Wednesday 11 July 2018

Interview with filmmaker Diego Stickar


Pelicula will screen at the Straight Jacket Guerrilla Film Festival

*How did you get into making films?
PELICULA began as a project that didn't mean to become a feature film. It was going to be a 3 minutes video with a trailer structure. The trailer of a never made movie. I shot scenes in order to be able to edit it but then Irealised I was already in the process of making a film, an actual one with ideas development, concept arts, situations. It was shot in 3 parts. First in Berlin, then Buenos Aires and then Berlin to close the narration. 

*What inspired you to make your movie?
To observe the ways and kinds of human relationships. I wanted to make a portrait on my background and give my opinions about it.

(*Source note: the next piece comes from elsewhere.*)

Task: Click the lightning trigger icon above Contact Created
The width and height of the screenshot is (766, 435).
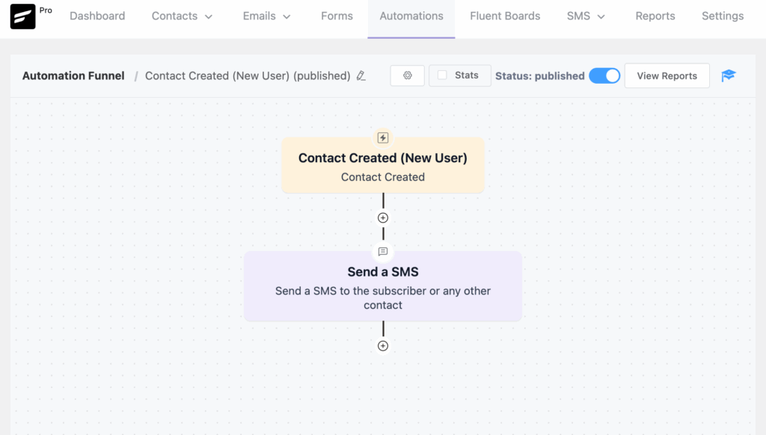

*How has your style evolved?
Thanks to being able to shot my first film as a director I was able to put in it lots of aesthetic resources that I wanted to try and work with. It helped to reunite ideas, scenes that I had in my mind and now I'm able to work on something totally different in a more mature and concrete way.

*Tell us any strange or funny stories while making the film?
All the characters of the film are thought and inspired in real people. This is my background. None of the actors new about that until the shooting ended. Only then I told them about it and it was very funny looking at them becoming the persons they didn't even knew.

*The Misrule Film Movement & Pink8 manifesto bring what to mind?
I like it, a twisted and political proposal. I see it as something alternative and areapropriation of the territories, techniques, aesthetics and ideas. I think it is revolutionary and it reminds  us of the poor image concept that Hito Steyerl presents on his book 'Loscondenados de la pantalla'.

*What can we expect from your next film?
I looking forward to something completely different. At the moment I'm writing it as a B-Side of anything I've ever worked so far. 
It's very risky, dark, political, libidinous, explicit, and not so lovely. It's disgusting but also very emphatic.